* WHAT NEEDS TO BE DONE
Continue the column on Balkan violence in Macedonia, starting right after its final sentence.

───── SUPPLIED PASSAGE

Agron Alibali aalibali at yahoo.com
Sat Mar 17 23:32:47 EST 2001


The Independent (London) 


March 17, 2001, Saturday 

First Edition; COMMENT; Pg. 3 

WE CAN'T LET BALKAN VIOLENCE SPIRAL OUT OF CONTROL
AGAIN 

Fergal Keane 




iwAT THE height of Slobodan Milosevic's expulsions of
ethnic Albanians from Kosovo, I was despatched to
Macedonia to "watch" the situation from the border.
"Watch" meant interviewing one desperate refugee after
another as they came across the frontier with stories
of dispossession and violence. We would watch them
streaming past the Serb border guards, weeping and
fearful, and then boarding buses for the refugee camps
which the international community had created outside
the Macedonian capital, Skopje. "Watching" also meant
keeping a close eye on what was happening in Macedonia
itself. 

There had been a few incidents of Nato vehicles being
stoned; I remember particular hostility towards
Westerners in some of the out-of-the-way villages
leading to the border. Macedonian police had shown
themselves ready to use rough tactics with the
refugees. I spent two days pursuing a convoy of women
and old men who had been rushed on to buses at the
border and driven through the night to be dumped in
Albania. The Macedonians did not want a vast Kosovo
Albanian refugee population to disturb the ethnic
balance inside their own borders. 

I vividly remember a conversation with a Macedonian
driver who took me to the border one morning. We could
hear the pounding of Nato bombs falling in the
distance and my driver started to ruminate about the
war. Like many Macedonians he had sympathy with the
Serbs and resented Nato's presence. But what induced
his most visceral fury was any mention of Macedonia's
Albanian population. My driver was a fearful man. He
had felt the tremors of Yugoslavia's collapse from
Slovenia in 1991 to Croatia, through Bosnia and now
Kosovo. And like many of his countrymen he prayed that
the madness would be stopped at Macedonia's borders. 

In this past week the wars of the Yugoslav succession
have, however, finally shattered Macedonia's fitful
peace. There was a terrible sense of deja vu watching
my colleague Angus Roxburgh's gripping report from
Tetovo on the 10 o'clock news. The gunfire in the
hills, the fearful faces of the townspeople... It was
familiar in a sickening way to the first angry blasts
of Serb nationalism a decade ago. The guns in the
hills outside Tetovo are those of Albanian
nationalists. They nurse an historic sense of
grievance against all the ruling powers in the region.
The governments of Macedonia and Yugoslavia are seen
as enemies to the rights and aspirations of the
Albanian people. 

And boy, what an irony on the borders of Kosovo and
Serbia! The men the Western allies called murdering
scum are now our allies, helping us defend the buffer
zone against the Albanians we once called "freedom
fighters". It is reminiscent of one of those Private
Eye fake adverts: "In common with certain other
publications we may have given the impression that the
Serb army is a bunch of thieving, raping, murdering
thugs the likes of which has not roamed Europe since
the Thirty Years' War. We are now happy to set the
record straight and say that the Serb army is in fact
a loyal ally and friend in the fight against the
expansionism terror of the KLA and its running-dog
allies who are in fact a bunch of murdering etc
etc..."

──────────
───── DATASET CONTENT

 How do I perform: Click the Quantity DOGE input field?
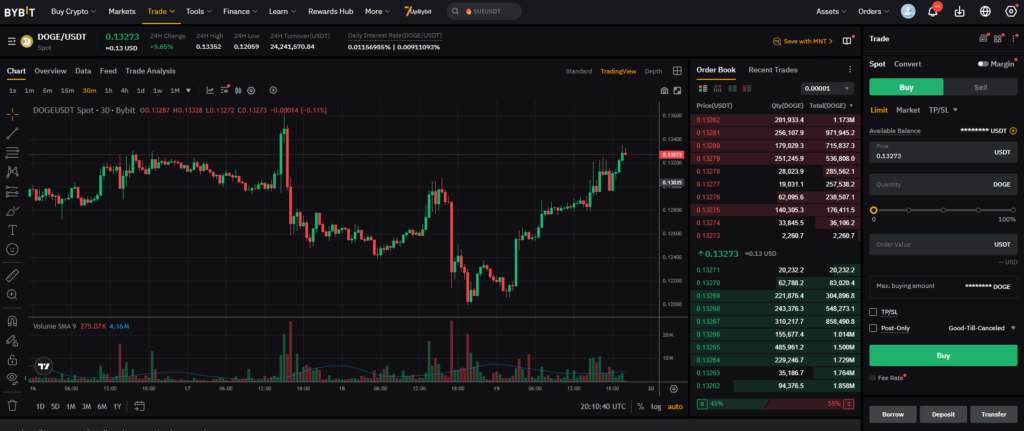pyautogui.click(x=942, y=184)
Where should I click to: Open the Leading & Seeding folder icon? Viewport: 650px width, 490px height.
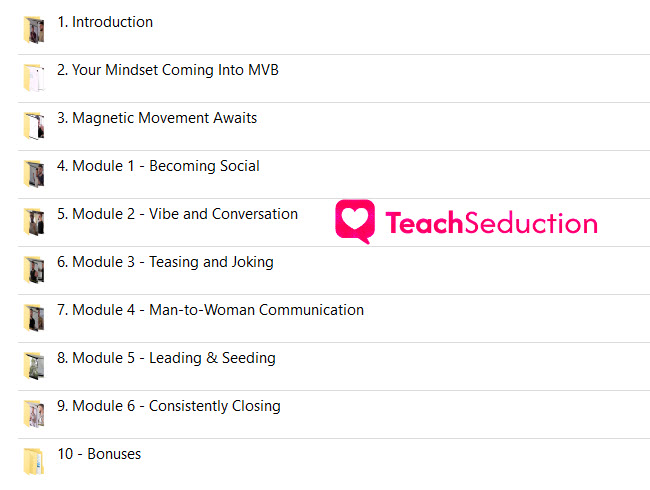coord(34,366)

──────────

* RESULT
The EU's special envoy Carl Bildt has spotted the
similarities and warned a few days ago that we were on
the brink of a new Balkan war. If that happens, guess
where our troops will be lined up? Alongside the
Serbs, of course. The historical absurdities are
obvious and easy target for any commentator. Less
simple is setting out a realistic alternative to the
West's Balkan dilemma. 

Our policy-makers could begin by examining the causes
of the crisis. They are in part a consequence of the
liberation of Kosovo, but it would be foolish to think
that pre-war Macedonia was a model of ethnic
tolerance. There was a peace but Albanian resentment
has been evident for many years. Given a choice, most
Albanians - as past elections have shown - will vote
for a moderate option. This was true in Kosovo after
the war when Ibrahim Rugova won the vote, and it is
equally true of Macedonia. But the tiger which was
unleashed by Milosevic's persecution of Albanians in
Kosovo cannot so easily be restrained. 

The Kosovo Liberation Army and its Macedonian
offshoots learned some hard lessons from Milosevic,
the lessons of Balkan power: with weapons and enough
ruthlessness you can terrorise the other ethnic group
into departing the village, the valley, the city.
Perhaps the key difference - and one which Western
policy-makers need to remember - is that the KLA,
unlike the Bosnian Serbs in the 1990s, does not have a
powerful external backer. Albania itself is in no
position and has little inclination to lend military
or economic assistance to the guerrillas, and in
Kosovo the mass of the population has already shown
that it wants peace. 

Nor can any of the Albanian armed groups operating in
the borderlands claim to be fighting a tyrannical
occupying force. Grievances need to be addressed. But
not with guns and bombs. In this context, what is the
West to do? One obvious possibility is for
international forces to help stabilise Macedonia
quickly before there is a descent into all-out war.
Granted, the presence of international peacekeepers on
the Kosovo side of the border has not deterred
Albanian guerrillas from operating; it is wild
territory and ideally suited to guerrilla operations.
But without being able to move across the borders the
international forces are hamstrung.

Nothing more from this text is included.